熊本の、というか、地震のニュースが辛い。この春に小学校を卒業した娘の、とても仲良くしていたグループのうちの一人が中学進学を機に熊本へと引っ越し、その別れの時を子供ながら盛大に過ごしている様子を微笑ましく眺めていたばかりだった。受験シーズンの終りを心待ちにして、それから毎日々々(ほんと毎日)近所の公園やら遊園地やらあっちこっちに集まっては皆で出掛けて遊んで、写真を呆れるほど撮って、アルバムを作って、そしてその子は意を決して熊本へと旅立って…… 携帯電話の写真には気丈な笑顔を数えきれないほど残して、大好きだった仲間達と離れ、勝手知らない遠くの土地へと移った途端、この終わりの見えない連発の地震。気象庁が前例のないと言っている。あの子はどんな気持ちで過ごしているんだろう。幸い、というか、今は子供達も携帯電話のインターネットで繋がっていて、Kちゃんの無事はすぐに確認され、仲間達は日々日々メッセージを交換しているけど……。

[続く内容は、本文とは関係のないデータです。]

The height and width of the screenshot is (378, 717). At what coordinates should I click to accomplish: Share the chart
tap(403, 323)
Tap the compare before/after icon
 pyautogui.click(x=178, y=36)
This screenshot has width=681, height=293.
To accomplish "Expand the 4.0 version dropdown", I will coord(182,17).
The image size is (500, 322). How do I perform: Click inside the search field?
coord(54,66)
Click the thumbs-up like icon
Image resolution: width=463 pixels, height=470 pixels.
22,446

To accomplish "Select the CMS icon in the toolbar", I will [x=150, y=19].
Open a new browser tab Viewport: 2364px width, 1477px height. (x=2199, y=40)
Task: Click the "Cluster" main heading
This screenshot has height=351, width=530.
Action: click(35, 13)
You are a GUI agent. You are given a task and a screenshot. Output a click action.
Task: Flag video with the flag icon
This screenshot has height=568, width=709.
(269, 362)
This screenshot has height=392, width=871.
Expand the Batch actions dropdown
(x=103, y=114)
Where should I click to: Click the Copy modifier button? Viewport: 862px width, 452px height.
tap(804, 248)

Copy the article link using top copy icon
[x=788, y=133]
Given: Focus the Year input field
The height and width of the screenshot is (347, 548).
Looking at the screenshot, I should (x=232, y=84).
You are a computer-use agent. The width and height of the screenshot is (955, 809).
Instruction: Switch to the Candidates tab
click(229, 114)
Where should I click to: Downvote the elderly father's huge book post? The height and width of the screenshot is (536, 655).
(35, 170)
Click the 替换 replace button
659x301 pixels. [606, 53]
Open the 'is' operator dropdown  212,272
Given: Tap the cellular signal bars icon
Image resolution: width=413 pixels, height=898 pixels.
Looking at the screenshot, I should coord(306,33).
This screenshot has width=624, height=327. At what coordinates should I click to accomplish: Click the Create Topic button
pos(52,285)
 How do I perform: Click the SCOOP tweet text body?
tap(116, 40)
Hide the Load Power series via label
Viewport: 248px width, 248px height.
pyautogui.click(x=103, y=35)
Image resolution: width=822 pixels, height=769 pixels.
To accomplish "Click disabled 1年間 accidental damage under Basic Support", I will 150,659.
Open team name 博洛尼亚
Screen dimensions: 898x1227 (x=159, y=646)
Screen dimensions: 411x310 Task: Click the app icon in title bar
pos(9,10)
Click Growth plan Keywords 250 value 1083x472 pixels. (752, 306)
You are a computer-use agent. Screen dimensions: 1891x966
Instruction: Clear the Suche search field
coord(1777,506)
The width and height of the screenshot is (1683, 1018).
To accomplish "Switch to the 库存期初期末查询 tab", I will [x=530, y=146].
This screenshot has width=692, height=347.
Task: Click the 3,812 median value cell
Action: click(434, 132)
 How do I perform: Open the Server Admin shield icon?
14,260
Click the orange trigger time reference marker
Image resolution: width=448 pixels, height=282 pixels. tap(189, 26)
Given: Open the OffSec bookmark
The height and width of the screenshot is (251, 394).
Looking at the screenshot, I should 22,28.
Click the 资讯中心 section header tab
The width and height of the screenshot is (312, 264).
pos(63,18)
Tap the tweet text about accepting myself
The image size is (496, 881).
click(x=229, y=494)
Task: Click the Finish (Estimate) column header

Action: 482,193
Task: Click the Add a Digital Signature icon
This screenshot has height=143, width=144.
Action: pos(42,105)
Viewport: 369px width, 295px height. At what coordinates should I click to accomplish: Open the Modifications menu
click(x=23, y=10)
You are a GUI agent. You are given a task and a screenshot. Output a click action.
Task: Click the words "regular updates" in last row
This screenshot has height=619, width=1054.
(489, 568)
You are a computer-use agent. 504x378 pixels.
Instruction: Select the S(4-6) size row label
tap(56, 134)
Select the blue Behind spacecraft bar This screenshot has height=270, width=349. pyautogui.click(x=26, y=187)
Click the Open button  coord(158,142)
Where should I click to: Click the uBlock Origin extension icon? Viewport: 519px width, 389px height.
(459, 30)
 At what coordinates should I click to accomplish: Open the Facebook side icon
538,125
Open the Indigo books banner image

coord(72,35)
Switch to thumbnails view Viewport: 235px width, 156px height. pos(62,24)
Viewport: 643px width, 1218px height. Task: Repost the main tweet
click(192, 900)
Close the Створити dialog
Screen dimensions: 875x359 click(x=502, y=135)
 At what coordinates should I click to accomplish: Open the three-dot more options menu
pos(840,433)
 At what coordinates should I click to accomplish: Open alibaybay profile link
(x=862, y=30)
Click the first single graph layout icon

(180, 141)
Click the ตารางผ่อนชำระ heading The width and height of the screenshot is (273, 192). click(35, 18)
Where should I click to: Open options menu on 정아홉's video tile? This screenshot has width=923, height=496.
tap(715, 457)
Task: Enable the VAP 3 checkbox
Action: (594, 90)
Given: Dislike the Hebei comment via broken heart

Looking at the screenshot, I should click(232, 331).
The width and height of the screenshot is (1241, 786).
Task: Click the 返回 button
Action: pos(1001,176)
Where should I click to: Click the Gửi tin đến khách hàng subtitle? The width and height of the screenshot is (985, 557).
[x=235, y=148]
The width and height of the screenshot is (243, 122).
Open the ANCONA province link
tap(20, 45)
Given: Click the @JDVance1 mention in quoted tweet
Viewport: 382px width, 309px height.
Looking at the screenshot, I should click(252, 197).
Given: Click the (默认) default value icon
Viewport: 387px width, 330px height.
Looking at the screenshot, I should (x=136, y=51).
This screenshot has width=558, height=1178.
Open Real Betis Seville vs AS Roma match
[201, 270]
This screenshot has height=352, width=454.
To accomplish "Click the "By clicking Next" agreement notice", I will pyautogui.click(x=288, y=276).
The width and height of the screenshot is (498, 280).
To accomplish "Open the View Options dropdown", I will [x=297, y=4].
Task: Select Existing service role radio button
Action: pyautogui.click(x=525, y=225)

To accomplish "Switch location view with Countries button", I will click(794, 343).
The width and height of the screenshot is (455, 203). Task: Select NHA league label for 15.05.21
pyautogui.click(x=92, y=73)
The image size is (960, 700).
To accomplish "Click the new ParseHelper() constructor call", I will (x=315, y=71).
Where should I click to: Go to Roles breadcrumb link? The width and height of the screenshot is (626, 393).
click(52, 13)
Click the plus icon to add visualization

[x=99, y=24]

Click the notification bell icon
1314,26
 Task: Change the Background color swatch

どこにどのようなリスクが潜んでいるかは誰にも分からないのがこの現実だとは思うけど、もし避災してこっちへ戻ってくるなら、この狭く(そしてものすごく)とっ散らかったうちに、気兼ねなく居場所を求めて欲しいと、娘からKちゃんへ連絡させようと昨夜は相談した。
こんなことがあると真先に気にかかるのは予め縁のある人の顔ということになってしまう。勿論、被災しているのは彼女達だけではないというのは百も承知なんだけど……
東日本大震災の後、というか、福島の原発事故の後、特定の勤め先を持たないで仕事をしている友人知人達が何人も東京を離れ、主に西へと移り住んで行った。僕の周囲に限って言えば、子持ちの音楽家達が多かった。音楽家たちが元々直感的な人間だからなのか、そもそも津々浦々の現場々々へと出向いて演奏やパフォーマンスの仕事をする人種(というか職種)だからなのかは分からないけど、とにかくそうだった。ツアーを組み、方々で演奏する機会の多い彼等彼女等には、予めいろんなところに頼れる仲間が多いのだということが、2011年の震災後の発見のひとつだった。ただし、そのようにして移住していった先で生活が容易く軌道に乗る人ばかりではなく、季節労働のような形で、一定期間を仕事の多い東京で過ごしたい人は少なくないのだろうとも知った。そんな友人のために、自宅を使ってもらったこともあった。……でも難しい思いが残った。この狭い世帯暮らしの小さな集合住宅に、仲良いとは言え他人の家族を丸ごと受け入れて気持よく過ごし続けるのは、なかなかにして大変なことなのだと、やってみて初めて知って、心苦しい思いもした。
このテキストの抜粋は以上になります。